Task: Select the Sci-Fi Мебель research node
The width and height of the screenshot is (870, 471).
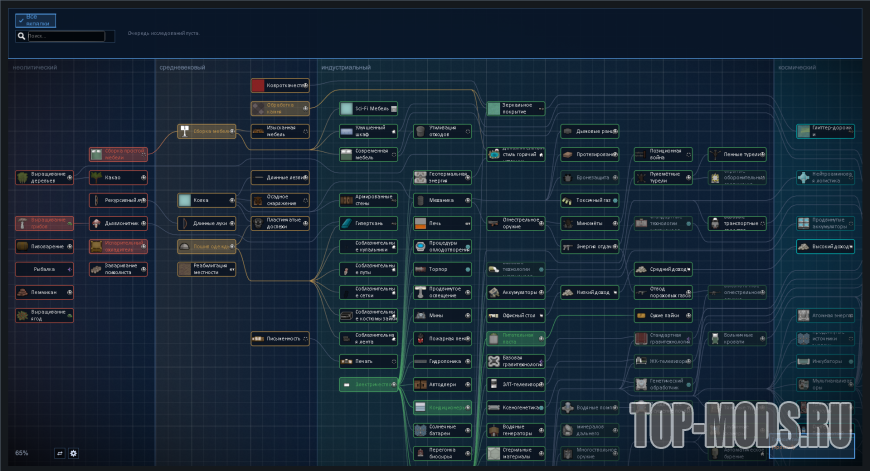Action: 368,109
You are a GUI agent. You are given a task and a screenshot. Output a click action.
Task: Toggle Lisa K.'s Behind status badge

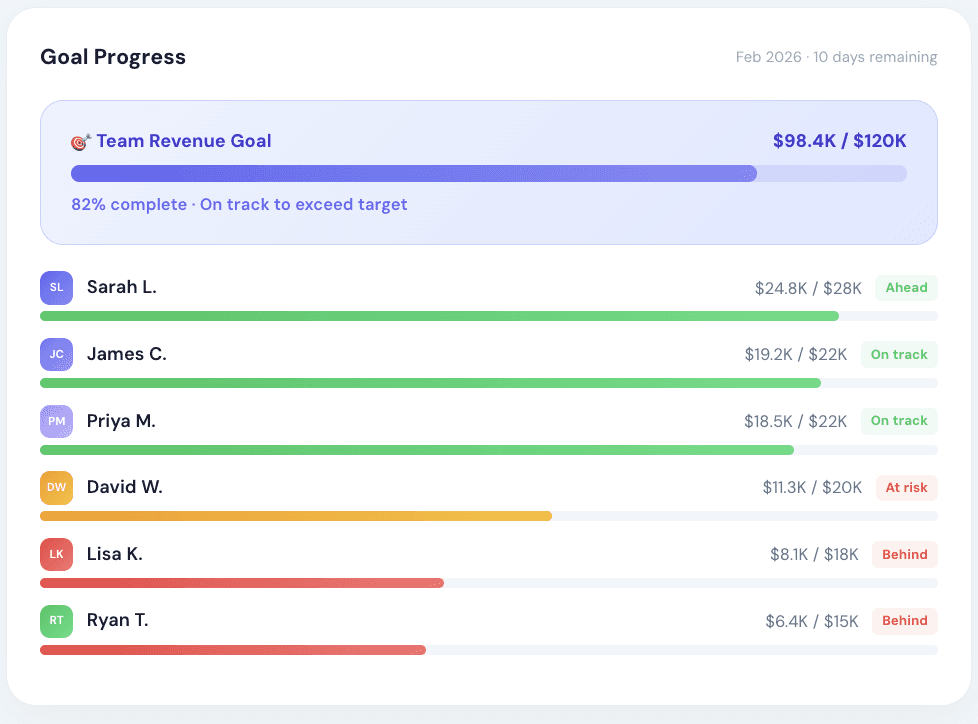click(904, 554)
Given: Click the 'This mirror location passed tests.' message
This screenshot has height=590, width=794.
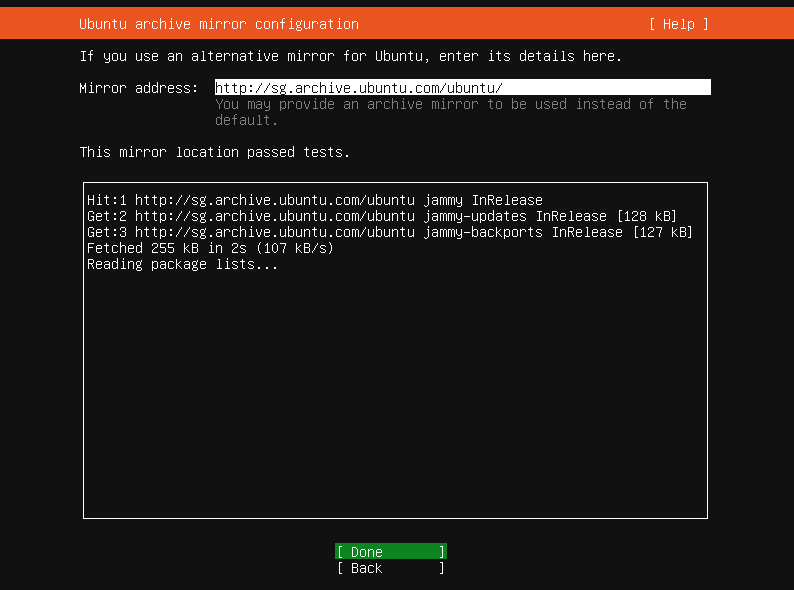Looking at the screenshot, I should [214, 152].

---

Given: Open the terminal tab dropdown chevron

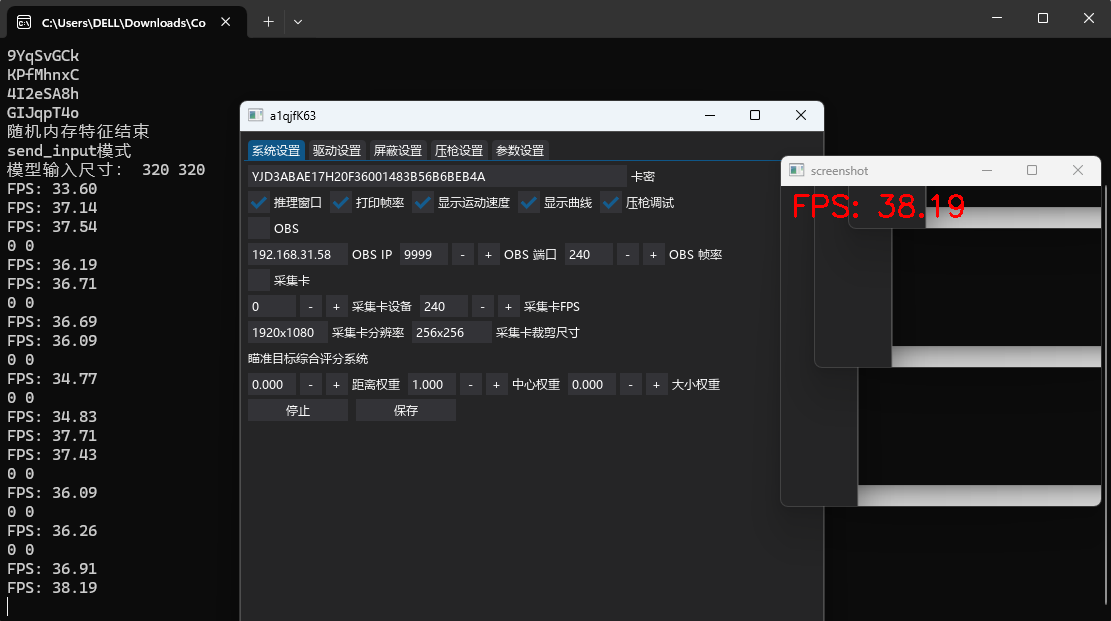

--

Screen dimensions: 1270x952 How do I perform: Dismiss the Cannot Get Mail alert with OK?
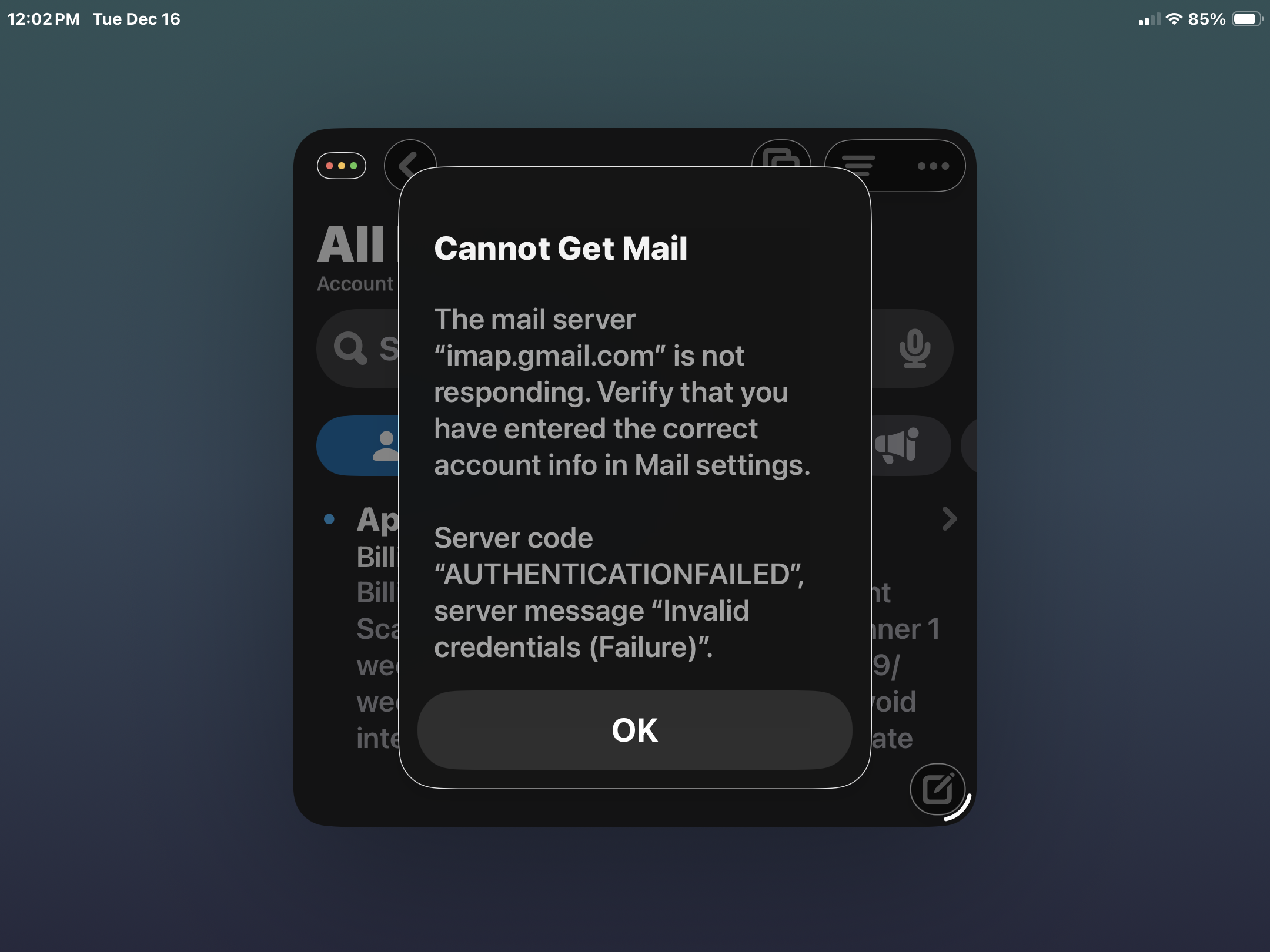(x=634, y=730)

Problem to solve: Above are some records. Output exactly the lines from the one that contains "The width and" to the one that contains "Given: Click the", keeping both, and omit the pictures.

Solution for this problem:
The width and height of the screenshot is (870, 471).
Action: 368,109
You are a GUI agent. You are given a task and a screenshot. Output a click action.
Task: Toggle Lisa K.'s Behind status badge

click(904, 554)
Given: Click the 'This mirror location passed tests.' message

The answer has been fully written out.